It devolved into pseudo-marketing speak and other business terms which were too dense for Myles to understand. He did have an idea of how it worked, though. It wasn’t much different than a new computer language. Syntax and rules designed to achieve given results.
He just had a hard time believing that any of it would work.
People weren’t just black boxes, where you shoved in data and got something out in a reliable fashion. They had free will and unique thoughts. It bothered him that SuccINCt was reducing people to monetary resources. Whatever it was, from the files he had read it looked like every bit of advertising in the past six months had been using it.
Myles shook his head, walking back to his computer. He had chores to do, and the rest of this could wait. If he only had the smarts to make a robot to go to work for him, now that would be something. Laughing out loud, he smiled and started cleaning his apartment.

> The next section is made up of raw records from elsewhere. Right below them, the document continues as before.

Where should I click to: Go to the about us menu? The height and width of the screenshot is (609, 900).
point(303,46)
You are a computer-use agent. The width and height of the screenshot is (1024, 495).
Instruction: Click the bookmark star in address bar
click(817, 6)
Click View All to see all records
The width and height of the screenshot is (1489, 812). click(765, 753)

Monday morning, dark skies in the dead of winter. Myles didn’t mind the longer night hours, it put the sun in sync with his drowsiness. Nothing worse than a bright morning when you are still rubbing sleep out of your eyes. He yawned, walking across the plaza to the lobby entrance, dominated by the backlit SuccINCt logo.
Swiping his card, he pushed through the turnstile. Security nodded as Myles held up his ID, secured by a lanyard around his neck. The elevator thankfully was empty. He hated the awkward ride up to the main offices with other people in the car, each pretending to stare at the floor number display.

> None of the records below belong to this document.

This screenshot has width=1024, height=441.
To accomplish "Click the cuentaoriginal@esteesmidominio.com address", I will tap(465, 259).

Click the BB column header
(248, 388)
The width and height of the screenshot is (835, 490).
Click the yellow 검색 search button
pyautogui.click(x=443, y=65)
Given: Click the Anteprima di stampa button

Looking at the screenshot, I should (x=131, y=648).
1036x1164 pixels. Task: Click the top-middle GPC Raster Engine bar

Arriving at his floor, he navigated to his desk. It was in the middle of the open office, which gave everyone visiblity of what he was doing. He didn’t like it, but there wasn’t much he could do about it. It felt like being in a fishbowl, with people tapping on the glass.
Logging in, he saw an alert pop up on his screen. SuccINCt was proud of their interoffice “memo” system. A supervisor or higher-up could issue a demand or general policy announcement, and everyone would see it. They could be targeted too. His note said “See me soon-as.”, with the name of his immediate boss.
That wasn’t good. Before the morning meeting, too.
Myles swallowed and straightened his tie. What could it be this time? He walked up to Gail’s door and rapped softly.
Gail Webb was a no-nonsense kind of manager, and Myles tried his best to avoid one-on-one situations like these. She had the look of someone sizing you up, probing for weakness. His stressful dreams were fueled by Gail’s disapproving glare.
Myles sat down, tablet ready to take notes.
“So. Tell me about Friday evening.”, Gail peered over designer glasses, hair drawn back into a bun. Manicured nails drumming on the desktop.
“Well, uh, Friday. I uh, was getting the financial reports done.”
“The copier is on the top floor. Security said you were in Prototyping.”
Miles swallowed nervously. Dammit, he had been rumbled by Security. Just tell her something, anything.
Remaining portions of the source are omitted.